Rewrite the lines below, replacing "Autodesk Mudbox 2019" with "Autodesk Maya 2019" and leaving everything else unchanged.

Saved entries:
•••••
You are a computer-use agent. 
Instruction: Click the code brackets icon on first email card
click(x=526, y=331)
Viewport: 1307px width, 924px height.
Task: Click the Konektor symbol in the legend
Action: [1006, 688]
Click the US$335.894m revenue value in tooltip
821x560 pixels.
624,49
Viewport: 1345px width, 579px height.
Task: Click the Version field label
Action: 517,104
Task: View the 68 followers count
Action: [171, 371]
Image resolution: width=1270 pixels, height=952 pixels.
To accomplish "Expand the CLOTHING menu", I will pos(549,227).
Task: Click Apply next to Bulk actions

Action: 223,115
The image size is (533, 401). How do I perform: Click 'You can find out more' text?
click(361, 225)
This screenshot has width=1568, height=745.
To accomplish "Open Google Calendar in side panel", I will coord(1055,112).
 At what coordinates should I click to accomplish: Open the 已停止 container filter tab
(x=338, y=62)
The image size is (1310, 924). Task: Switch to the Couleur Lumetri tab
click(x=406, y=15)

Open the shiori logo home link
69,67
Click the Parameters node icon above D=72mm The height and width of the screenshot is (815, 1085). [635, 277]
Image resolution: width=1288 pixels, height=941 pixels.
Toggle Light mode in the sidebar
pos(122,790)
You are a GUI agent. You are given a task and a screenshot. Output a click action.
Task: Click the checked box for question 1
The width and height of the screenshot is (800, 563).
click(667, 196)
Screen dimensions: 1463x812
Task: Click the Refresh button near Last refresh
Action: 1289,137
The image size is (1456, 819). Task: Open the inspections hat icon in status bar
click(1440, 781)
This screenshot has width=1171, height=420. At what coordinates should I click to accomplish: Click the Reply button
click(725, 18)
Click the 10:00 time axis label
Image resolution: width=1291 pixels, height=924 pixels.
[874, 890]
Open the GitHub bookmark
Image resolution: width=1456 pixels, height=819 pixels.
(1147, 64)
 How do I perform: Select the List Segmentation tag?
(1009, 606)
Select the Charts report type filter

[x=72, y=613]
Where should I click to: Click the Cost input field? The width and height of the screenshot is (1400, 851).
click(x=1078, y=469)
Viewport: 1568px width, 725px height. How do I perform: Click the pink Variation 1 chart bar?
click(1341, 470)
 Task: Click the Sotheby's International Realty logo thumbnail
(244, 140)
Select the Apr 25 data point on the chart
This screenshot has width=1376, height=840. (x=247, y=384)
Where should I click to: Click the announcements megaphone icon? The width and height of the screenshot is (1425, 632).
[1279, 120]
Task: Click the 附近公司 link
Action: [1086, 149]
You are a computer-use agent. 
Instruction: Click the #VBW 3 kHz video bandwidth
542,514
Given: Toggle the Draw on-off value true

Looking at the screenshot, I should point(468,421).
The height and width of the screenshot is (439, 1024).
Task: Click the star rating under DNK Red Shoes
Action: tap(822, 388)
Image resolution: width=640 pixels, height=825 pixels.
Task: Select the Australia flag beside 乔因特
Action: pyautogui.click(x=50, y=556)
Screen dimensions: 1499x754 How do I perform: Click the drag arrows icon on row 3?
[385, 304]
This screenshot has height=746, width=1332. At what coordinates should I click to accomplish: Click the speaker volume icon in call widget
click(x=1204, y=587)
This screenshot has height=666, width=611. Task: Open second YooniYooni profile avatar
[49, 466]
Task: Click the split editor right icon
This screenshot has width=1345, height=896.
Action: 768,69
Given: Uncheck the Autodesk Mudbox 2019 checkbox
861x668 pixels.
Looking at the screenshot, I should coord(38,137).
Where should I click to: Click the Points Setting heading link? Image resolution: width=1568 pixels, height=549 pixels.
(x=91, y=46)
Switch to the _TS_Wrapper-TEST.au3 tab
•••••
◆ **RIGHT ANSWER**:
You are a computer-use agent. 
Instruction: Click the code brackets icon on first email card
click(x=526, y=331)
Viewport: 1307px width, 924px height.
Task: Click the Konektor symbol in the legend
Action: [1006, 688]
Click the US$335.894m revenue value in tooltip
821x560 pixels.
624,49
Viewport: 1345px width, 579px height.
Task: Click the Version field label
Action: 517,104
Task: View the 68 followers count
Action: [171, 371]
Image resolution: width=1270 pixels, height=952 pixels.
To accomplish "Expand the CLOTHING menu", I will pos(549,227).
Task: Click Apply next to Bulk actions

Action: 223,115
The image size is (533, 401). How do I perform: Click 'You can find out more' text?
click(361, 225)
This screenshot has width=1568, height=745.
To accomplish "Open Google Calendar in side panel", I will coord(1055,112).
 At what coordinates should I click to accomplish: Open the 已停止 container filter tab
(x=338, y=62)
The image size is (1310, 924). Task: Switch to the Couleur Lumetri tab
click(x=406, y=15)

Open the shiori logo home link
69,67
Click the Parameters node icon above D=72mm The height and width of the screenshot is (815, 1085). [635, 277]
Image resolution: width=1288 pixels, height=941 pixels.
Toggle Light mode in the sidebar
pos(122,790)
You are a GUI agent. You are given a task and a screenshot. Output a click action.
Task: Click the checked box for question 1
The width and height of the screenshot is (800, 563).
click(667, 196)
Screen dimensions: 1463x812
Task: Click the Refresh button near Last refresh
Action: 1289,137
The image size is (1456, 819). Task: Open the inspections hat icon in status bar
click(1440, 781)
This screenshot has width=1171, height=420. At what coordinates should I click to accomplish: Click the Reply button
click(725, 18)
Click the 10:00 time axis label
Image resolution: width=1291 pixels, height=924 pixels.
[874, 890]
Open the GitHub bookmark
Image resolution: width=1456 pixels, height=819 pixels.
(1147, 64)
 How do I perform: Select the List Segmentation tag?
(1009, 606)
Select the Charts report type filter

[x=72, y=613]
Where should I click to: Click the Cost input field? The width and height of the screenshot is (1400, 851).
click(x=1078, y=469)
Viewport: 1568px width, 725px height. How do I perform: Click the pink Variation 1 chart bar?
click(1341, 470)
 Task: Click the Sotheby's International Realty logo thumbnail
(244, 140)
Select the Apr 25 data point on the chart
This screenshot has width=1376, height=840. (x=247, y=384)
Where should I click to: Click the announcements megaphone icon? The width and height of the screenshot is (1425, 632).
[1279, 120]
Task: Click the 附近公司 link
Action: [1086, 149]
You are a computer-use agent. 
Instruction: Click the #VBW 3 kHz video bandwidth
542,514
Given: Toggle the Draw on-off value true

Looking at the screenshot, I should point(468,421).
The height and width of the screenshot is (439, 1024).
Task: Click the star rating under DNK Red Shoes
Action: tap(822, 388)
Image resolution: width=640 pixels, height=825 pixels.
Task: Select the Australia flag beside 乔因特
Action: pyautogui.click(x=50, y=556)
Screen dimensions: 1499x754 How do I perform: Click the drag arrows icon on row 3?
[385, 304]
This screenshot has height=746, width=1332. At what coordinates should I click to accomplish: Click the speaker volume icon in call widget
click(x=1204, y=587)
This screenshot has height=666, width=611. Task: Open second YooniYooni profile avatar
[49, 466]
Task: Click the split editor right icon
This screenshot has width=1345, height=896.
Action: 768,69
Given: Uncheck the Autodesk Maya 2019 checkbox
861x668 pixels.
Looking at the screenshot, I should coord(38,137).
Where should I click to: Click the Points Setting heading link? Image resolution: width=1568 pixels, height=549 pixels.
(x=91, y=46)
Switch to the _TS_Wrapper-TEST.au3 tab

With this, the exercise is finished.